I don’t know, a streaming tivo head unit doesn’t sound that bad. Sending data to a Roku, PlayStation, XboxOne, smart TV, appletv app…
Ice only ever been disappointed with tivo with my premiere and the slow interface. My 1.0 was great, my DirecTIVO’s we great, my premiere was slow but still better than the alternative, and my Romio is awesome.
My concern is that tivo has never been great at apps. I just don’t know if they have the skill set to push out all the apps and support them to warrant streaming boxes.
The Tivo Community forums are blowing up with all the complaints about horrors caused by the switch to Rovi data.
Yes, I am less than thrilled with the switch over. I am currently running OTA and the mapping between channels is pretty bad.
Normally I get CW on channel 20-1. But now there are TWO “20-1” channels, one is which is a religious channel that I can’t even receive. Guess which of the two “20-1″s has the CW metadata? The new season is right around the corner and I will have to use my Tivo like it is a DVR, setting a fixed time each night for the WRONG channel.
Contacted Tivo twice who told me to talk to my “provider” (I am OTA…who is my provider? God?) and I also submitted an “incorrect channel lineup” note and still waiting on nothing. They also told me to reconnect every day, which it does automatically btw…and half the time when I try to on my own, I did a “connection error” or a “account verification” error. Never used to do that. And when did they pull their telephone support? It kind of sucks.
How hard is to switch to new guide data? And why did they wait to the new TV season to do this. Really stupid decision.

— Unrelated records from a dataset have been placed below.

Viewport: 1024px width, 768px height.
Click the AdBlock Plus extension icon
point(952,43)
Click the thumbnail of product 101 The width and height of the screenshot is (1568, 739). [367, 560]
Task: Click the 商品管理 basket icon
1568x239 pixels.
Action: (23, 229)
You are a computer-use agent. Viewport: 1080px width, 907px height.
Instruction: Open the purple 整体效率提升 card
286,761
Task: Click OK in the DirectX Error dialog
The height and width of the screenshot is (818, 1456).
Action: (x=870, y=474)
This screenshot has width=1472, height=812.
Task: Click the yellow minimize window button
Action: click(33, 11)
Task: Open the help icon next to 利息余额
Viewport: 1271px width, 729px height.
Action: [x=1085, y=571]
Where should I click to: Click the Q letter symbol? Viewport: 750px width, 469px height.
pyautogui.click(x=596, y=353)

So what is this Tivo UX all about? Is it intended to be sold to TV manufacturers to embed in their devices? http://www.multichannel.com/news/content/ibc-tivo-introduces-new-user-interface/407609
My fear is we will look back on the CableCARD as the real golden age of competition. This app model is stupid and I have a feeling it will turn out to be a really poor experience. There will be so many loopholes large enough to drive trucks through that benefit the cable companies.
“My fear is we will look back on the CableCARD as the real golden age of competition.”
Some commenter on this site kept repeating for years that we were living in the Golden Age of CableCARD™…
I’m looking forward to the Bolt+ next week. At least I hope that is what they introduce.
CableCARD: the Golden Age of Television that 1% of Cable Subscribers Participated In!
“CableCARD: the Golden Age of Television that 1% of Cable Subscribers Participated In!”
The one percent, not by wealth, but by tech knowledge! A golden age, indeed!
Legends and stories will be told for generations.